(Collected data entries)
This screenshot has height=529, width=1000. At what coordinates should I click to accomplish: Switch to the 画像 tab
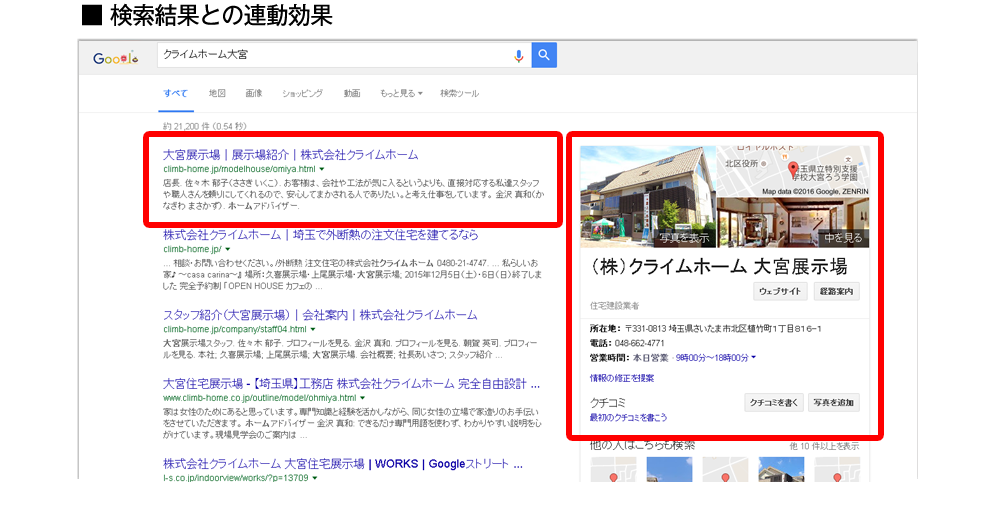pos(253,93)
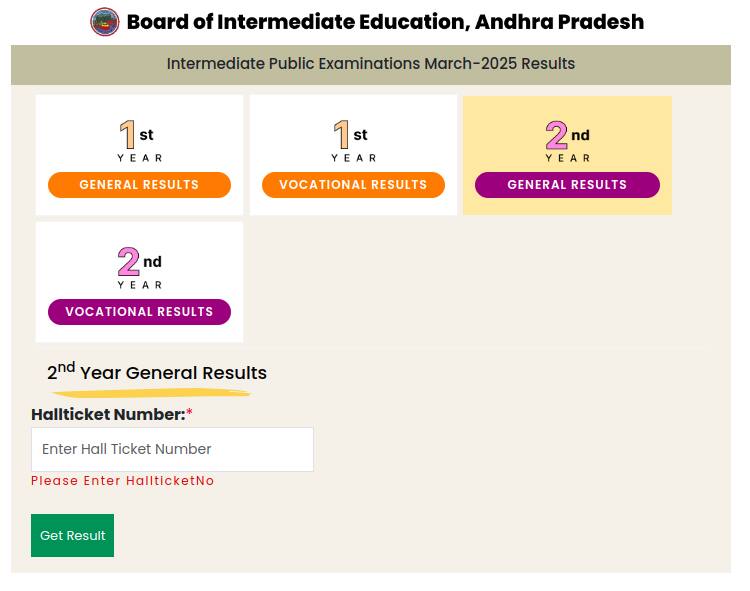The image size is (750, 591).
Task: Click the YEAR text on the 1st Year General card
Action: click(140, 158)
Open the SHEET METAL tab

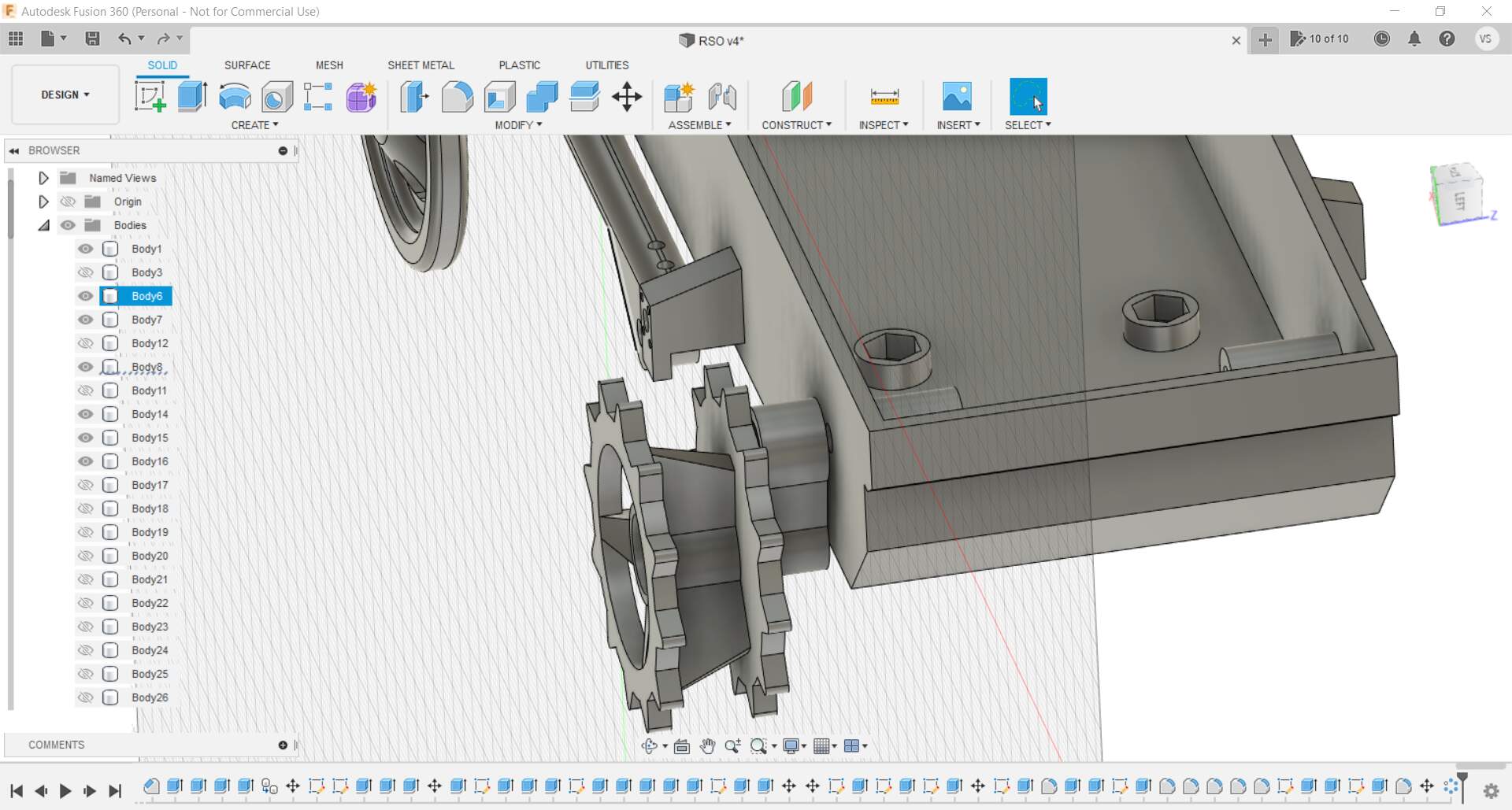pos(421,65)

* EXERCISE:
Only the text of the records is to be reproduced exactly; skip the pictures.

* EXPECTED OUTPUT:
This screenshot has height=529, width=1000. At what coordinates should I click to accomplish: Switch to the 画像 tab
pos(253,93)
The image size is (750, 591).
Task: Click the YEAR text on the 1st Year General card
Action: click(140, 158)
Open the SHEET METAL tab

pos(421,65)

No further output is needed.